Master Thesis, Semester project or Internship
Large Vision-Language Models for Enterprise Visual Inspection
Ref. 2024_017
Project description
Are you looking for an opportunity to be part of an innovative computer vision project, where you can challenge your knowledge and skills on real enterprise applications and data? You are looking at the right place! Our team is developing a radically new way to build computer vision models based on interactive visual prompting.
In less than a year, we created a new pipeline and beated every other SOTA approach, including the most recent few-shot learning benchmarks. Our pipeline makes use of some of the most popular Large Vision Models, such as SAM/SAM2 and DINOv2, in a novel and unique way. We have implemented it into our new service – Visual Prompting Lab – that has been already successfully used on enterprise applications, including discrete manufacturing, quality inspection, and asset inspection (particularly in civil infrastructure).

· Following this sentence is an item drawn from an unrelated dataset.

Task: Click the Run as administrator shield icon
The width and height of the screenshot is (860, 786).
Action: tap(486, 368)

We now have plenty of ideas on how to bring this work to the next level, by utilizing Vision-Language Models, Agentic AI and other recent AI developments. More in detail, we can offer research and innovation projects on topic such as:
- Interactive Prompting
- Large Vision-Language Models
- Anomaly Detection
- Pre-training/Fine-Tuning of Large Vision Models (aka Vision Foundation Models)
- Agentic AI
- Generative AI
A unique aspect of all our projects, is the opportunity to work on client data that are not available to the public and represent a big challenge even for the most successful state-of-the-art methods. As part of our team, you will collaborate with experienced Research Scientists and AI Software Engineers that will lead and help you to successfully complete the challenges of the proposed task. You will also have access to modern GPUs and Cloud infrastructures. The technology created in our team is powering IBM mainstream products, such as Maximo Visual Inspection and soon watsonx. We will also encourage you to do your fist patent with us and to publish your work on a Top AI conference.

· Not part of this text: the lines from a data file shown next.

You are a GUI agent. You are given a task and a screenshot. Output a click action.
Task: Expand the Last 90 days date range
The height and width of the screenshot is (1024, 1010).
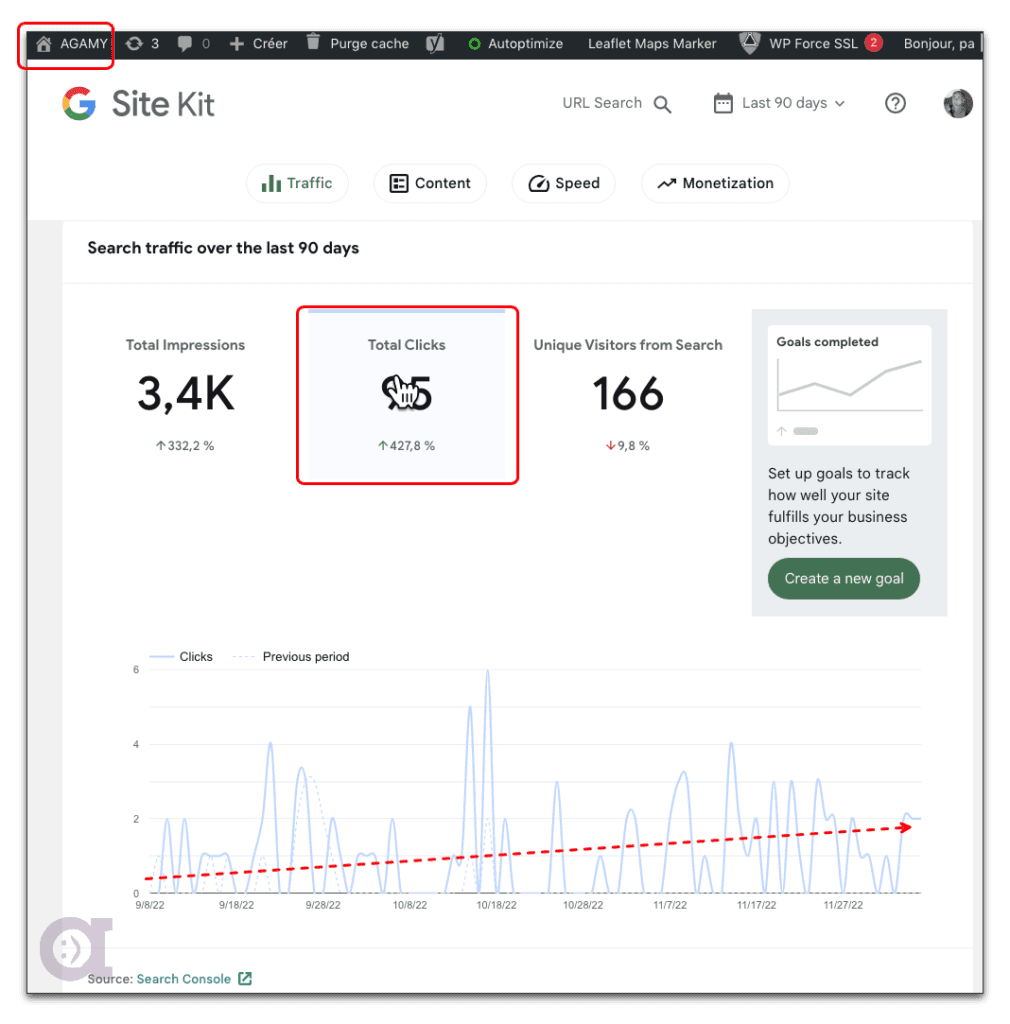coord(779,103)
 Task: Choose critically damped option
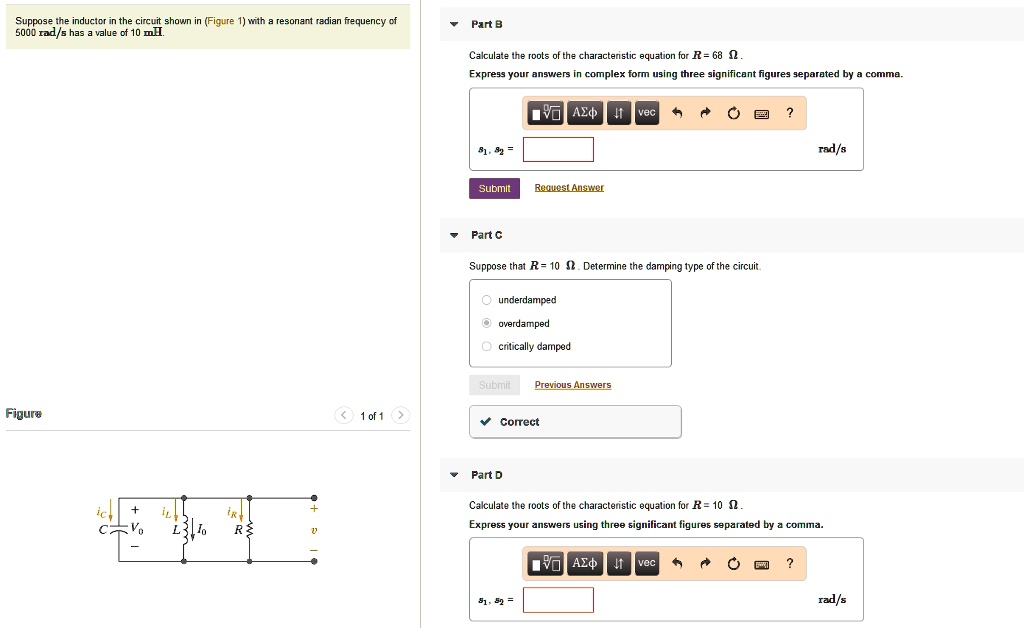tap(486, 347)
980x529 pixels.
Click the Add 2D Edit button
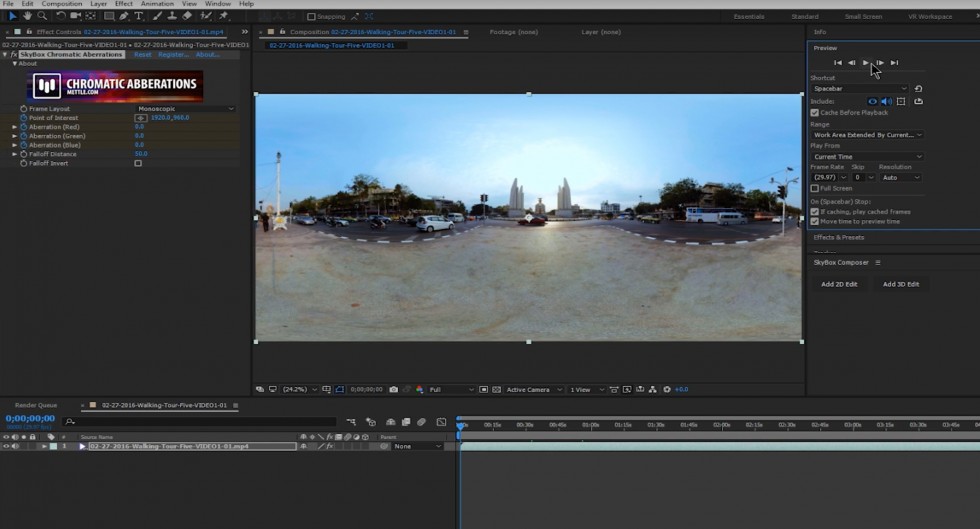click(839, 284)
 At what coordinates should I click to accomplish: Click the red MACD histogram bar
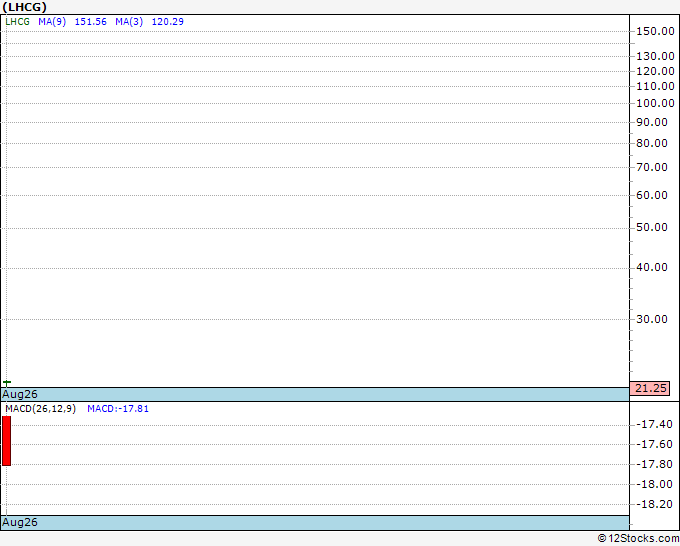7,441
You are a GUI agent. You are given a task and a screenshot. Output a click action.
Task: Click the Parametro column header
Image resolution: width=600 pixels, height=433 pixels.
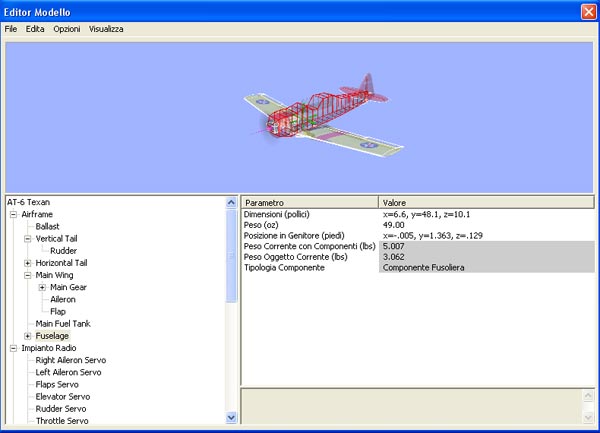pos(310,202)
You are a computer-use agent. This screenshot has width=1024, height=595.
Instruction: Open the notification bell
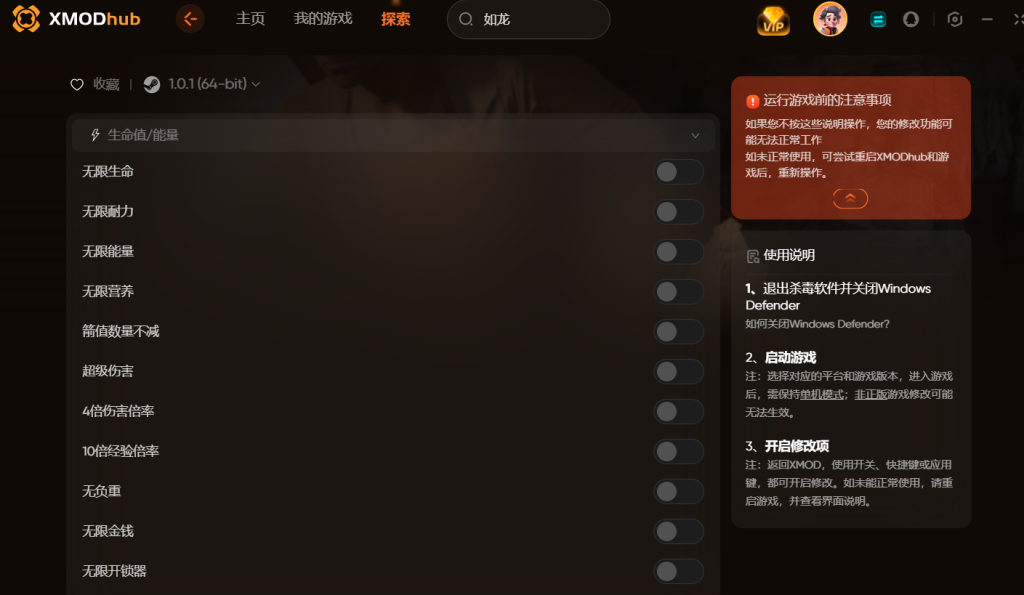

This opportunity is particularly designed for students from ETH Zurich, as our IBM Research Laboratory is located just 40 minutes away from there. We welcome candidacies of students from EPFL, USI and other prestigious universities, also from abroad when the students have the possiblity to finance their stay in Zurich for the duration of the project – which is generally 6 months.
Minimum qualifications
- Bachelor’s degree in computer science, machine learning or a related technical field, including equivalent practical experience
- Excellent coding skills
- Proficient working in Unix/Linux environments
- Excellent communication and presentation skills in English
- Team player, self-motivated, able to solve problems autonomously
Preferred qualifications
- Experience with one or more of the following: computer vision, natural language processing, algorithms and data structures, test automation, distributed computing, CI/CD
- Practical experience with PyTorch
- Advanced programming experience, such as C/C++ programming experience
- Independent worker with the ability to effectively operate with flexibility in a fast-paced, constantly evolving team environment
Diversity
IBM is committed to diversity at the workplace. With us you will find an open, multicultural environment. Excellent flexible working arrangements enable all genders to strike the desired balance between their professional development and their personal lives.
How to apply
If you are interested in this exciting position, please submit your most recent curriculum vitae. We encourage candidates to also share a 3-minute video, in which they introduce themselves, as well as highlight their motivation and expertise. The video is not mandatory.
Interview process
After the initial screening based on the uploaded documentation, identified candidates will be contacted for a first technical discussion on their experience, background, and motivations, followed by a coding interview and a project matching discussion.